In confronting neoliberal policies, new social movements such as La Via Campesina have taken up the difficult search for alternative futures, trying to reconnect people, land and nature. These movements and projects can be seen as the “seeds of post-neo-liberalism” in the sense of revaluing subsistence economy, aiming at the decommodification of nature and natural resources, and renewing in a market-based rural economy the claim to develop new forms of locally and ecologically rooted rural livelihoods, societies and cultures. As such, the working group is concerned with the spectre of ‘possibility', which is affecting such organisations, our understandings of them, and their growing diversity. There are also new ways of theorising which place ‘possibility' centre-stage, with post-structuralist epistemologies offering ways to see beyond (or through) current configurations of order and power, applying more plural, relational, rhizomatic and emergent interpretations.
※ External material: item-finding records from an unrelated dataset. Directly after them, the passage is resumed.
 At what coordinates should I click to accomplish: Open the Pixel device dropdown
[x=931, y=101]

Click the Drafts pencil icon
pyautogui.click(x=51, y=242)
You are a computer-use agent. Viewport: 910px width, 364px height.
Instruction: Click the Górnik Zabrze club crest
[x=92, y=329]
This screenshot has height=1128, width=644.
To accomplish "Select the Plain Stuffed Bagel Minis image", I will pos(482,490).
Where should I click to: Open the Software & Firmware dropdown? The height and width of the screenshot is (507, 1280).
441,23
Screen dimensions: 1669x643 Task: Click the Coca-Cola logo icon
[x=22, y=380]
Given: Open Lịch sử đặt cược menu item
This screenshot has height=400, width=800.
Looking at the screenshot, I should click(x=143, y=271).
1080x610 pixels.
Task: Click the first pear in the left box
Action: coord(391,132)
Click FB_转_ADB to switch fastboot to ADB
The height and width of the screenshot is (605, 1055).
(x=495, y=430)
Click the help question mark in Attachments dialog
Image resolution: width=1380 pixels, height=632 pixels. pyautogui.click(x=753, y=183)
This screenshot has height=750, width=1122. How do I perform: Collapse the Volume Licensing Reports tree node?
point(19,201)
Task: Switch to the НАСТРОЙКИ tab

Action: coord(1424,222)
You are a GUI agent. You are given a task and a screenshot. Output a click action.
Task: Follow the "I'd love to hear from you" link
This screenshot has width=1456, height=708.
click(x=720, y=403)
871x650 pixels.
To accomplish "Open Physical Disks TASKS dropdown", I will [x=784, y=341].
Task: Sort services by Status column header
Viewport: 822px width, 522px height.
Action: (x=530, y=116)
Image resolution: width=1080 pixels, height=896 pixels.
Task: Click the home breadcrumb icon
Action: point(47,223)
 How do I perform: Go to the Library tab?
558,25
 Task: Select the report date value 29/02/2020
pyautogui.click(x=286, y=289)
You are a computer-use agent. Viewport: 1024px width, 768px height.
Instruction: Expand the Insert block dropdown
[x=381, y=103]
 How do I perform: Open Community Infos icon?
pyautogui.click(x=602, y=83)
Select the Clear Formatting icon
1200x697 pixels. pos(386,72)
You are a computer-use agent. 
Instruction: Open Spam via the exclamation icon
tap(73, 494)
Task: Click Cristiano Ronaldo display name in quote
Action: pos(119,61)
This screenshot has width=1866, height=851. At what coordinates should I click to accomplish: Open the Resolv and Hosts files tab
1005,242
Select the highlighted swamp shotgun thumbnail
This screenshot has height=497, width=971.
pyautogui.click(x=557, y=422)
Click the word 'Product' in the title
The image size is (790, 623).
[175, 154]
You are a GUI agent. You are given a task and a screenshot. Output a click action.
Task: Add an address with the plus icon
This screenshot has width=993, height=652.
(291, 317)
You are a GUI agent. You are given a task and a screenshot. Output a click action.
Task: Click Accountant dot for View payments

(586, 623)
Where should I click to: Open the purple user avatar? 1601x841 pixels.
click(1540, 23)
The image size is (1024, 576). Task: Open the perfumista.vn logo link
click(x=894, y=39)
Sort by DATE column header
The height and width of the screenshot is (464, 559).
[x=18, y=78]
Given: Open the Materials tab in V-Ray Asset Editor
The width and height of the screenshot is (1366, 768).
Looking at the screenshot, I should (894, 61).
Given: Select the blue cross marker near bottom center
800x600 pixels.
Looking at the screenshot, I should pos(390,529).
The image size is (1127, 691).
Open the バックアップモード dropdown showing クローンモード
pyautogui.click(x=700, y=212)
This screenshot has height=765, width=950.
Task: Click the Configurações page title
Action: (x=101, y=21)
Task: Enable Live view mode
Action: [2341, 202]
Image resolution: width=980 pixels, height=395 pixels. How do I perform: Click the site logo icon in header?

The working group invites contributions that explore these issues around two key themes. The first theme focuses on the modes of organization and political potency of rural social movements and actors of new governance, addressing questions around the potential for wider mobilisation beyond the ‘militant particularism' of local struggles; and the tensions present within movement-organising and co-operative working between self-interest and care beyond-the-self. We invite papers that examine any of the following: (a) The particular characteristics of different civil and public organisations, what they look like and do, for who and why (especially vis-a-vis neoliberalism); (b) The place of the political within organisations; (c) The political potency of different organisations (either singularly or comparatively) and how this is mediated by the issues/factors/characteristics discussed in (a); and (d) The political potency of this new diversity of organisations as a whole: whether possibility itself is an illusion of free choice or provides collective dexterity.
The second theme focuses on the projects and initiatives developed by rural social movements and other actors as “seeds” of alternatives to neoliberalism. We invite presentations that give examples of such “seed”-projects. Possible ideas include, but are not limited to, the following themes: new rural forms of production (food and non-food products, social land use); new rural cultures of consumption (food and meals, slow food, local food and geographically identified food); revitalization of rural culture and rural images, new rural forms of using natural resources (against the commercialisation of nature); rural community life, closing gender gaps, addressing rural poverty and social integration of newcomers and migrants; new relations between rural and urban areas (beyond urban colonialisation of the countryside); projects to combat disadvantaging of rural people and groups through dominant policies; new forms of land use (in peri-urban and urban agriculture, social land use).